6ème dimanche ordinaire B - 14 février 2021

 Je le veux, sois purifié.



(Jésus guérit un lépreux, Mosaïque XII-XIIIème siècle, Cathédrale de Monreale, Sicile)




            A trois jours de l’entrée en Carême, il est heureux que la liturgie nous fasse entendre ce récit de la guérison d’un lépreux. Maladie terrible entre toutes à une époque où n’existait aucun traitement, elle était excluante, la communauté devant se protéger de toute contagion. Nous comprenons donc les recommandations faites par le Seigneur à Moïse au sujet de ceux qui sont touchés par cette maladie : ils vivront à l’écart, ils seront impurs. Plus surprenante cependant la réaction de Jésus. Regardons de plus près. 

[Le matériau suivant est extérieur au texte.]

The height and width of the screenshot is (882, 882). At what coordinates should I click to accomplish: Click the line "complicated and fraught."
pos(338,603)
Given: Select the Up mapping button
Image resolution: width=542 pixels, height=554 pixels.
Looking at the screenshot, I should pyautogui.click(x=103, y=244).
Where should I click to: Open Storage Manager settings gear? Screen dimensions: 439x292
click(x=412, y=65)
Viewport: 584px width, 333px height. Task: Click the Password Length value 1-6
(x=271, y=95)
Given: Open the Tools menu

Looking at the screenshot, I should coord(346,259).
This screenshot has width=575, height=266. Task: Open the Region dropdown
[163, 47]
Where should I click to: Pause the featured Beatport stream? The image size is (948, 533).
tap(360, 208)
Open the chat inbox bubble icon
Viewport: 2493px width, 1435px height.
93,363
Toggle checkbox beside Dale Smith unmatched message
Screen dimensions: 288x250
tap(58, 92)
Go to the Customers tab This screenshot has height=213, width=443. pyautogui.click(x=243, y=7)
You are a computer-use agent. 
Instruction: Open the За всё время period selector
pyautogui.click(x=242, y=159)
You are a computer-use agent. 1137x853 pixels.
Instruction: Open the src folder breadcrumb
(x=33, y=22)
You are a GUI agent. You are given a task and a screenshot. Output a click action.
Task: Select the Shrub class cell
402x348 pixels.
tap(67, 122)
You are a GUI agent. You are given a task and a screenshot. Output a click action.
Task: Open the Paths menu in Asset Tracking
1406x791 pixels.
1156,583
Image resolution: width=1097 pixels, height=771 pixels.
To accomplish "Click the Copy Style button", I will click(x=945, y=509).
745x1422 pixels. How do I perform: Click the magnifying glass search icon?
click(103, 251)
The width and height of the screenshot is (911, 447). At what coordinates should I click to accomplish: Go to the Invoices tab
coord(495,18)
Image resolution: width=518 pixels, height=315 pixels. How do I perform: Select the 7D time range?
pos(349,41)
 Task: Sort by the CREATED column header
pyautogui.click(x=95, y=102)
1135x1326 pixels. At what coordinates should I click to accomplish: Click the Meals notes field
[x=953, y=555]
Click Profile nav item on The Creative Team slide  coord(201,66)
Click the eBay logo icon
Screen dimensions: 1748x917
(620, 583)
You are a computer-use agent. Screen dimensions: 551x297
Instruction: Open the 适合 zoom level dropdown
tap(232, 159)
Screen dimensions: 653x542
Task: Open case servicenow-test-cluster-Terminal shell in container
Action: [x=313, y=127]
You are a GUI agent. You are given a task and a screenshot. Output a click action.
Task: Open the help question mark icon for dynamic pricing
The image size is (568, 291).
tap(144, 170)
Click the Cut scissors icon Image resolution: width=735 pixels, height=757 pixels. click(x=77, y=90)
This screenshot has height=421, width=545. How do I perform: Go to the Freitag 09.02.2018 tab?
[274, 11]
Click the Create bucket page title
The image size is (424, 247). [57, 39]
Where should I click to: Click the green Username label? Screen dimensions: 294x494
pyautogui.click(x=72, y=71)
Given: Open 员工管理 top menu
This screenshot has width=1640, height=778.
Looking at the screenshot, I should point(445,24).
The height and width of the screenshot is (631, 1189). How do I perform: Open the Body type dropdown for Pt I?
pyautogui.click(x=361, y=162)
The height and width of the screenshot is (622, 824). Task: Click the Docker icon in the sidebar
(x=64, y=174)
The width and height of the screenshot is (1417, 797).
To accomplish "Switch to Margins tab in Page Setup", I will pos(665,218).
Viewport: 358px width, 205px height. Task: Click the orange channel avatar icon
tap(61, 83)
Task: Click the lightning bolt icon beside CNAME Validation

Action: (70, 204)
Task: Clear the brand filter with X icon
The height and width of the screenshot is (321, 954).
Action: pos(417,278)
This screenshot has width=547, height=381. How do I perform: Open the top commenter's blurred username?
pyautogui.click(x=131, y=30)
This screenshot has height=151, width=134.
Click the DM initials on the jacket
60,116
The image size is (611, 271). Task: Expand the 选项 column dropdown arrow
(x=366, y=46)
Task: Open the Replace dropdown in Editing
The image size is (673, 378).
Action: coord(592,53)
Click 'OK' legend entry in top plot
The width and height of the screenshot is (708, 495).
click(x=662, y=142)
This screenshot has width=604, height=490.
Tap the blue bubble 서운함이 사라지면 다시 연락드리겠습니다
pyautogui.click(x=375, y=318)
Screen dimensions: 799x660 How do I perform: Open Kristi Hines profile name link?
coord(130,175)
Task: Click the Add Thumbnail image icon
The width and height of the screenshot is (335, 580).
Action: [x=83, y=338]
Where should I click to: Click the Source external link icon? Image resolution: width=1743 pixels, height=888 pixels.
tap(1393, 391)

            Alors qu’il aurait fallu tenir le lépreux à distance, Jésus se laisse approcher. Lépreux ou pas, voilà quelqu’un qui a besoin de lui, quelqu’un qui a une demande à formuler. Remarquer l’humilité de cet homme : il sait que Jésus peut quelque chose pour lui ; il sait que, grâce à Jésus, il peut être réintégré dans la communauté. Mais il n’exige rien. Il ne vient pas dire : je veux être guéri. Non, il se fait humble, et tombant à ses genoux, dit à Jésus : : Si tu le veux, tu peux me purifier. Non pas je veux, mais si tu le veux. Face à Jésus, son désir de guérison est moins important pour lui que le désir de Jésus. S’il a bien compris qui est Jésus, il sait que Jésus peut réaliser cette merveille pour lui ; il n’a, je crois, aucun doute à ce sujet. Mais il est conscient aussi, me semble-t-il, que Jésus ne fait rien par hasard. Je ne sais comment, mais il me semble que ce lépreux a compris que la mission de Jésus s’inscrit dans quelque chose de plus grand, dans ce que nous appelons le projet de salut de Dieu. Si tu le veux, c’est comme pour dire si j’entre dans ce grand projet, je sais que tu me guériras. Et peut-être qu’il a même accepté qu’il puisse ne pas entrer dans ce projet. Si tu le veux : c’est toi qui décides, je suis prêt à me laisser faire, je m’abandonne à toi.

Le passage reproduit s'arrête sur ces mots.